-- Records supplied follows --

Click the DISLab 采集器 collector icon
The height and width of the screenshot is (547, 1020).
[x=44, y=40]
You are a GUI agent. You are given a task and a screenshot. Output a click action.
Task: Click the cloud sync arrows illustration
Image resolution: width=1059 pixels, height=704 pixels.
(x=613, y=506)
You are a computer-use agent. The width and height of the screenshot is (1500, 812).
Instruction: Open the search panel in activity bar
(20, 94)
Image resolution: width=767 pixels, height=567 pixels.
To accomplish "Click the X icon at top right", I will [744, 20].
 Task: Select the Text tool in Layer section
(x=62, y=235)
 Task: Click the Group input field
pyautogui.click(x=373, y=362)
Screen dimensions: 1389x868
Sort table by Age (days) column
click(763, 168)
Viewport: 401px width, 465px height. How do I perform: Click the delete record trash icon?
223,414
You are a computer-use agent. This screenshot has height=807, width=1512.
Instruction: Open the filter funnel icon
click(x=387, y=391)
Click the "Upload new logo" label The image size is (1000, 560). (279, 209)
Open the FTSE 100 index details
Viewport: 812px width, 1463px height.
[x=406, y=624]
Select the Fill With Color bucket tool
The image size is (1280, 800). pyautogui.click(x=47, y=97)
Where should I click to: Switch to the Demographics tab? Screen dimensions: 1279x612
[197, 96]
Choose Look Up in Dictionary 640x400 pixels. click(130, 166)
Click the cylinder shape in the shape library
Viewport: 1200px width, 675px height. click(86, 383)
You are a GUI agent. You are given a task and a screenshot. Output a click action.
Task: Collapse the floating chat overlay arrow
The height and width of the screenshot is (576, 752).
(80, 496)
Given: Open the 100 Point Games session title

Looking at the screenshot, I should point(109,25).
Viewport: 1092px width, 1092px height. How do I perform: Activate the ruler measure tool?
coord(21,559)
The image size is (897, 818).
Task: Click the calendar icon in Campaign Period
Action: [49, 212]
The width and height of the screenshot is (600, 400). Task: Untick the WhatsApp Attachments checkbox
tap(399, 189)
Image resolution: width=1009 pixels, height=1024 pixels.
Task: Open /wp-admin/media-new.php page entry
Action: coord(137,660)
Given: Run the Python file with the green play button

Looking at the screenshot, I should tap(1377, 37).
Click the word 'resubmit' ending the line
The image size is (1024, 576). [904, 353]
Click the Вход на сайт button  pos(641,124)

-- Records supplied concluded --

About this task:
Go through the entries above and copy out every line that includes the word "computer".

Response to this exercise:
You are a computer-use agent. The width and height of the screenshot is (1500, 812).
You are a computer-use agent. This screenshot has height=807, width=1512.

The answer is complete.